*** ENTRIES SHOWN Section Begins ***

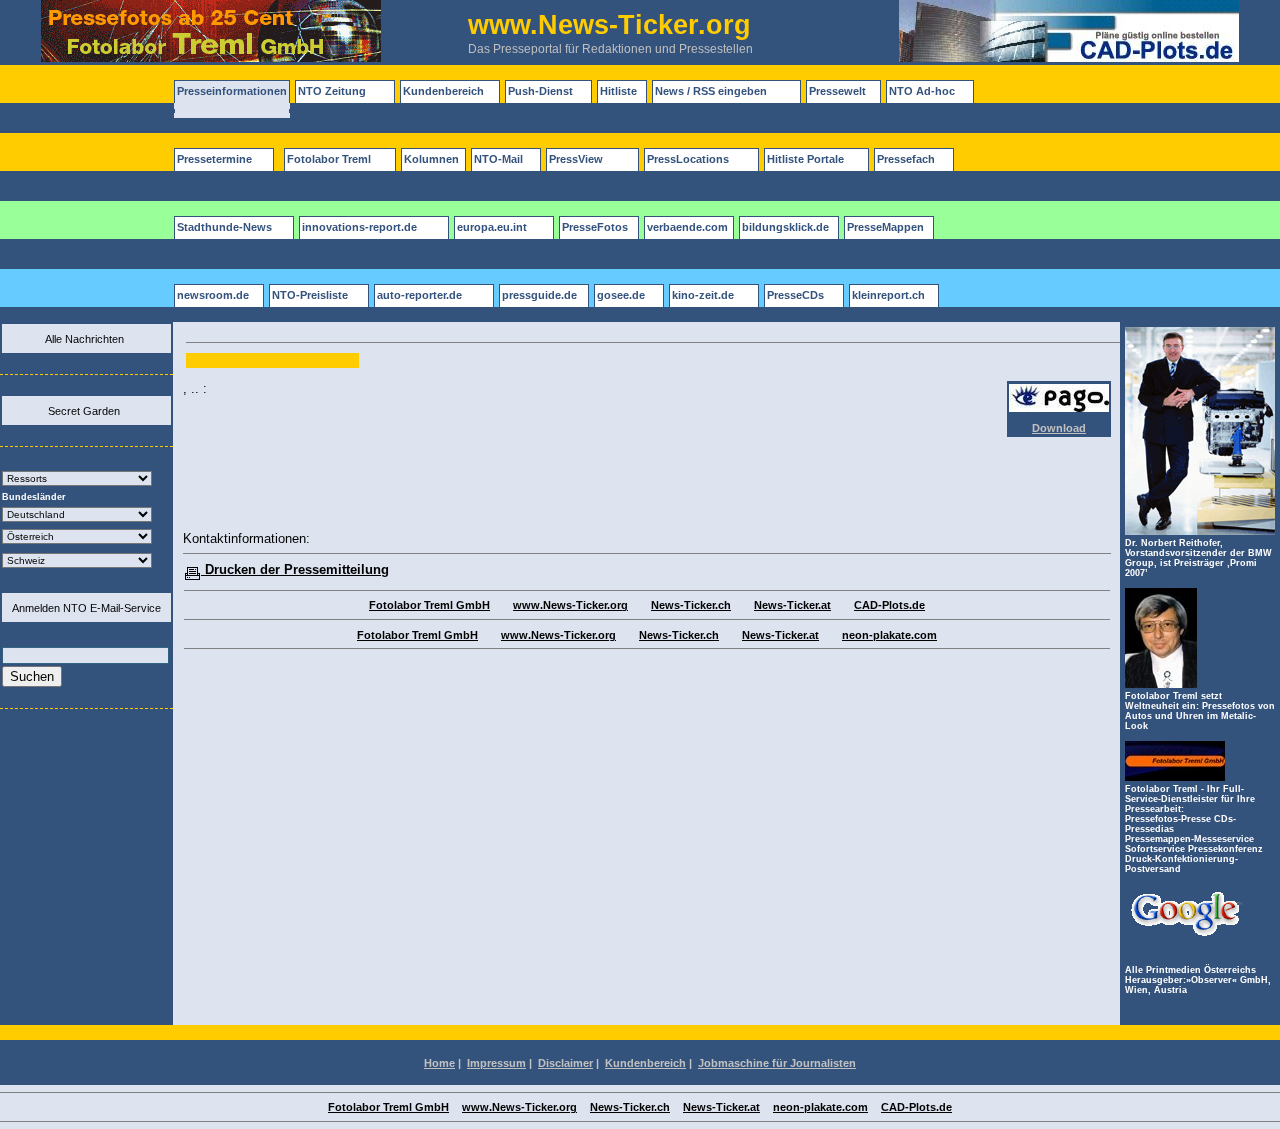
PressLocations (688, 159)
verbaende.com (687, 227)
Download (1059, 428)
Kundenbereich (443, 91)
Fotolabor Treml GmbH (429, 605)
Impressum (496, 1063)
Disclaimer (565, 1063)
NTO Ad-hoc (922, 91)
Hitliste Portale (805, 159)
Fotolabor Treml (329, 159)
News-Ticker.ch (691, 605)
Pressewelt (837, 91)
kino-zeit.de (703, 295)
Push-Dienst (540, 91)
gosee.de (621, 295)
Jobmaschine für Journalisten (777, 1063)
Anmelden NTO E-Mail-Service (86, 608)
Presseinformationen (232, 91)
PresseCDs (795, 295)
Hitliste (618, 91)
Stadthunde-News (224, 227)
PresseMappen (885, 227)
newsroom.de (213, 295)
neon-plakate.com (889, 635)
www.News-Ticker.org (570, 605)
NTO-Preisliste (310, 295)
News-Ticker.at (792, 605)
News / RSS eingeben (711, 91)
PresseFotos (595, 227)
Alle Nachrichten (84, 339)
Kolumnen (431, 159)
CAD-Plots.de (889, 605)
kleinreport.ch (888, 295)
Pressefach (906, 159)
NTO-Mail (498, 159)
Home (439, 1063)
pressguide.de (539, 295)
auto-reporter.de (419, 295)
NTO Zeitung (332, 91)
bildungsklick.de (785, 227)
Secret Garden (84, 411)
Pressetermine (214, 159)
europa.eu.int (492, 227)
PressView (576, 159)
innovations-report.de (359, 227)
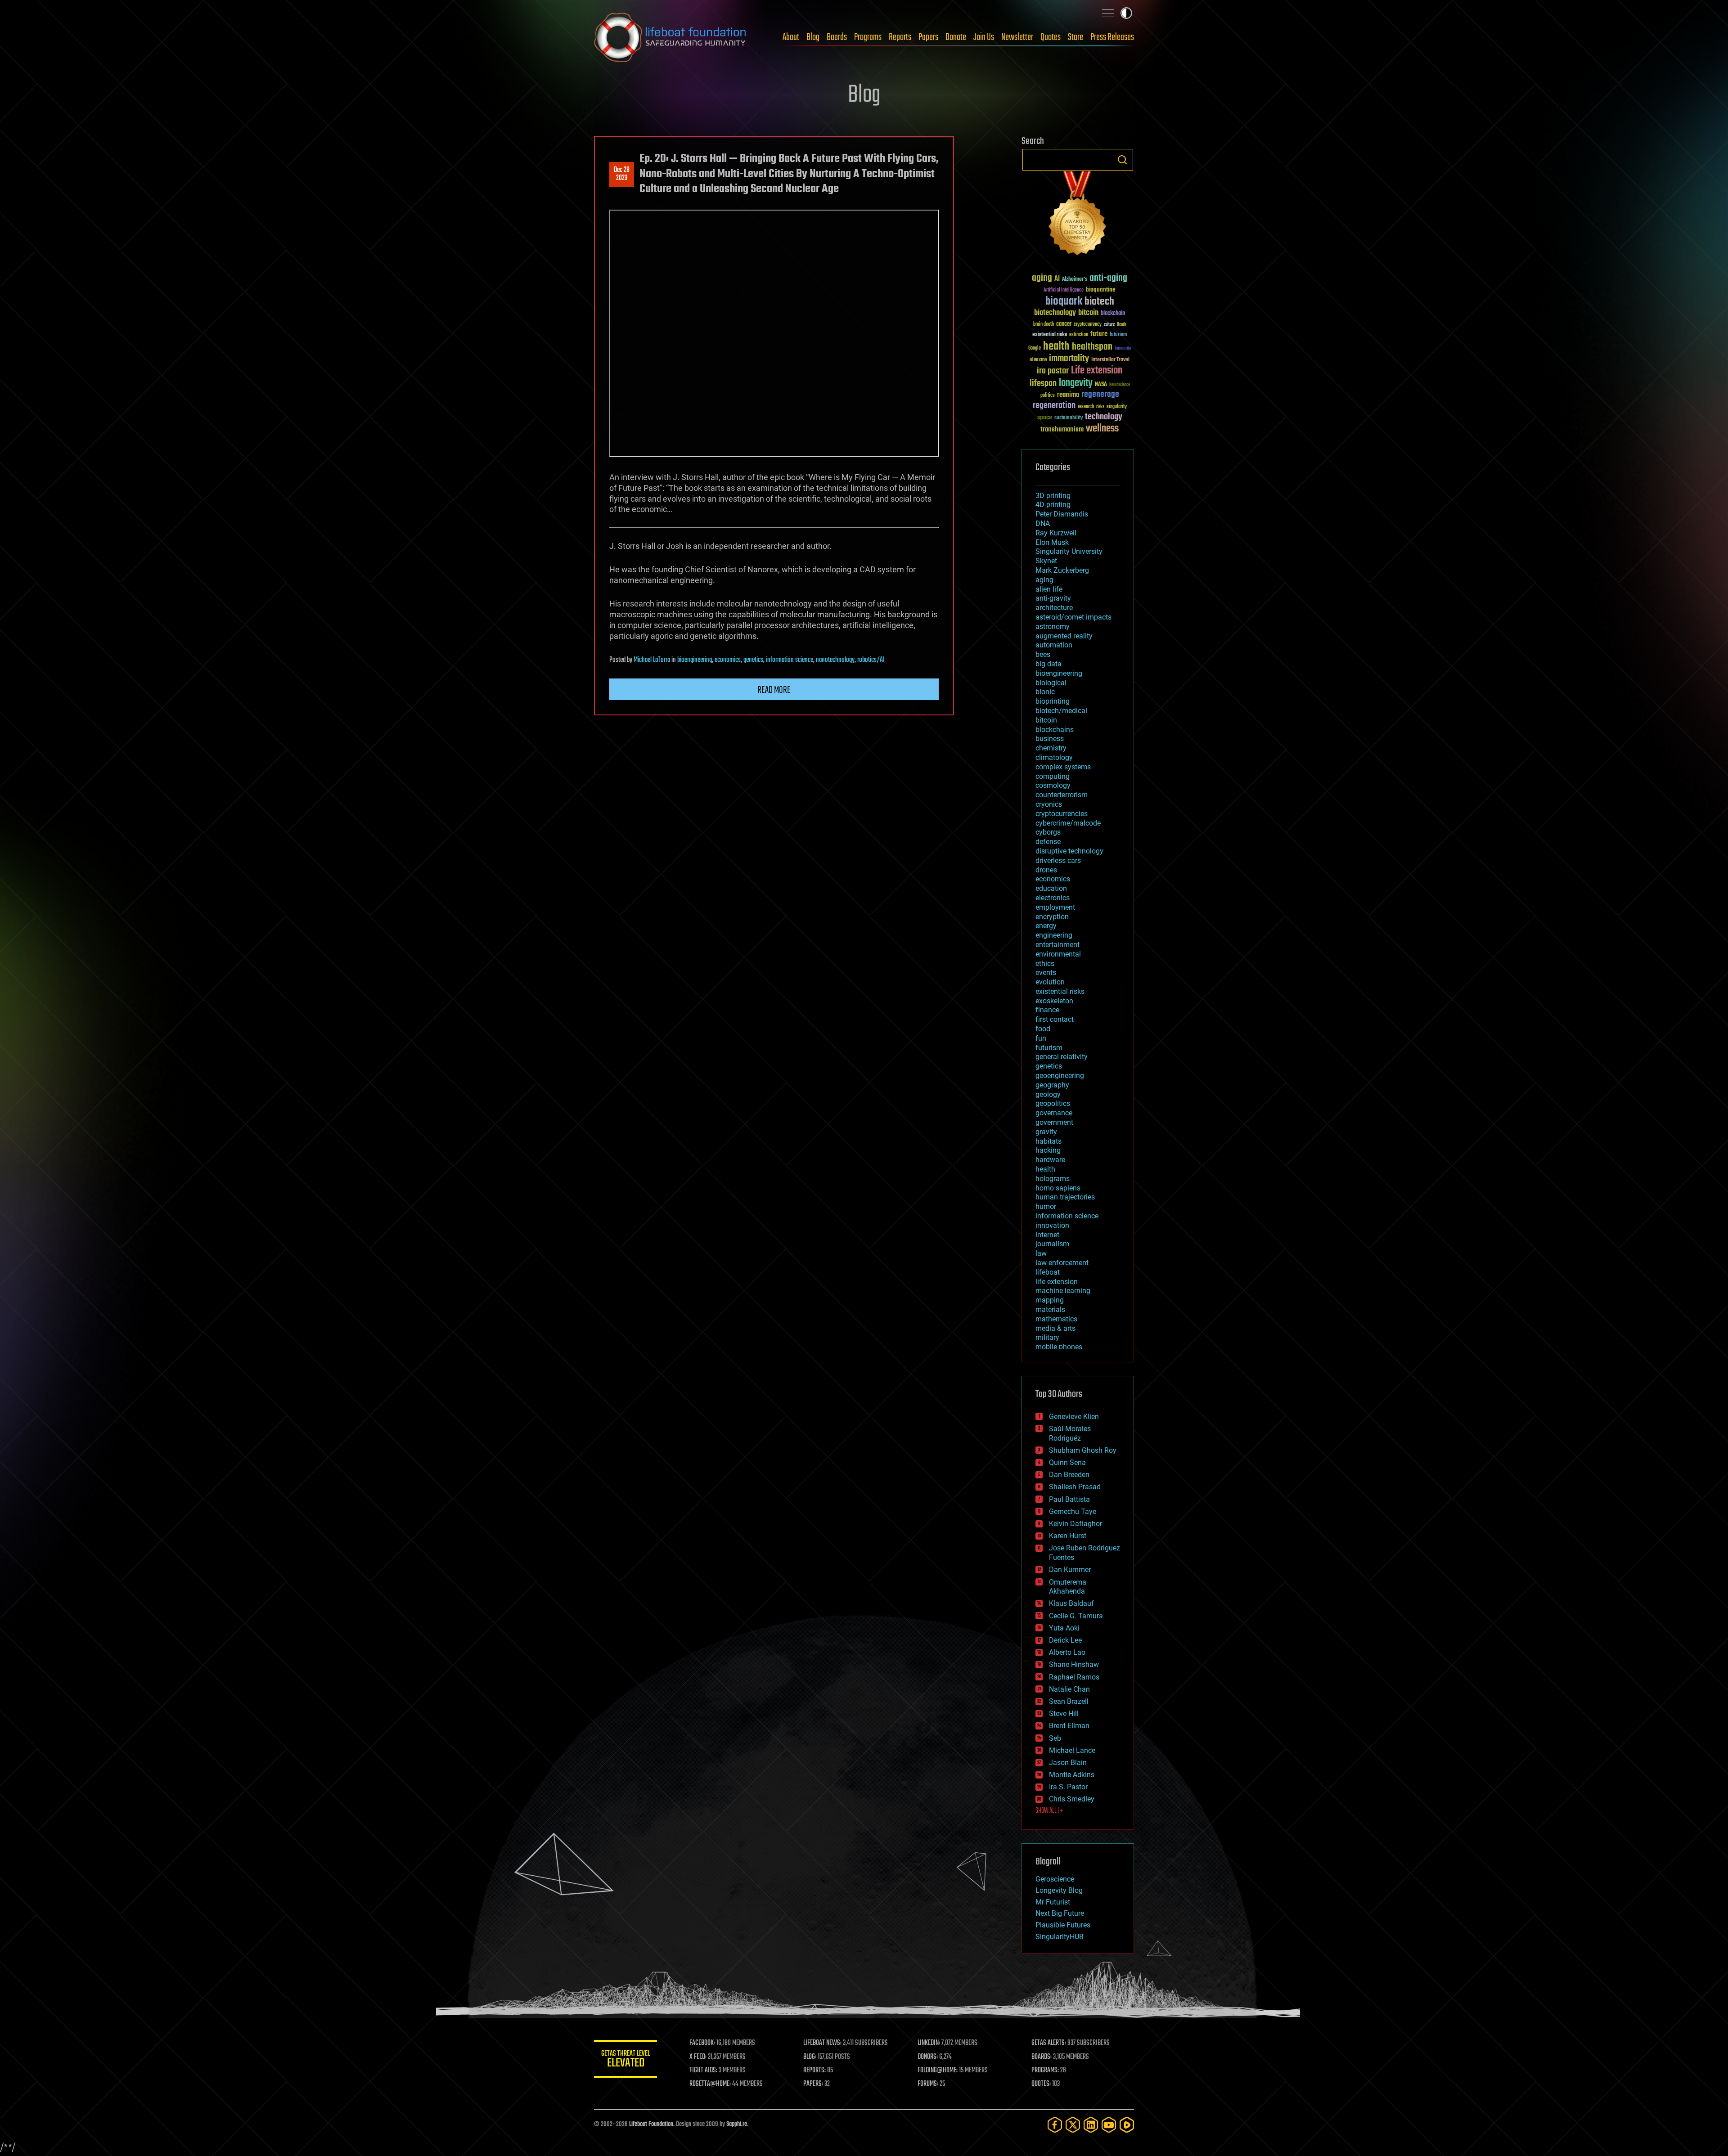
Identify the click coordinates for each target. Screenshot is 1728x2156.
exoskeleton (1054, 1001)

*** ENTRIES SHOWN Section Ends ***

HOW TO COMPLETE THIS TASK. Output all of the entries verbatim, leaving out any images.

RESPONSE TO THIS EXERCISE.
PressLocations (688, 159)
verbaende.com (687, 227)
Download (1059, 428)
Kundenbereich (443, 91)
Fotolabor Treml GmbH (429, 605)
Impressum (496, 1063)
Disclaimer (565, 1063)
NTO Ad-hoc (922, 91)
Hitliste Portale (805, 159)
Fotolabor Treml (329, 159)
News-Ticker.ch (691, 605)
Pressewelt (837, 91)
kino-zeit.de (703, 295)
Push-Dienst (540, 91)
gosee.de (621, 295)
Jobmaschine für Journalisten (777, 1063)
Anmelden NTO E-Mail-Service (86, 608)
Presseinformationen (232, 91)
PresseCDs (795, 295)
Hitliste (618, 91)
Stadthunde-News (224, 227)
PresseMappen (885, 227)
newsroom.de (213, 295)
neon-plakate.com (889, 635)
www.News-Ticker.org (570, 605)
NTO-Preisliste (310, 295)
News-Ticker.at (792, 605)
News / RSS eingeben (711, 91)
PresseFotos (595, 227)
Alle Nachrichten (84, 339)
Kolumnen (431, 159)
CAD-Plots.de (889, 605)
kleinreport.ch (888, 295)
Pressefach (906, 159)
NTO-Mail (498, 159)
Home (439, 1063)
pressguide.de (539, 295)
auto-reporter.de (419, 295)
NTO Zeitung (332, 91)
bildungsklick.de (785, 227)
Secret Garden (84, 411)
Pressetermine (214, 159)
europa.eu.int (492, 227)
PressView (576, 159)
innovations-report.de (359, 227)
Identify the click coordinates for each target. Screenshot is 1728x2156.
exoskeleton (1054, 1001)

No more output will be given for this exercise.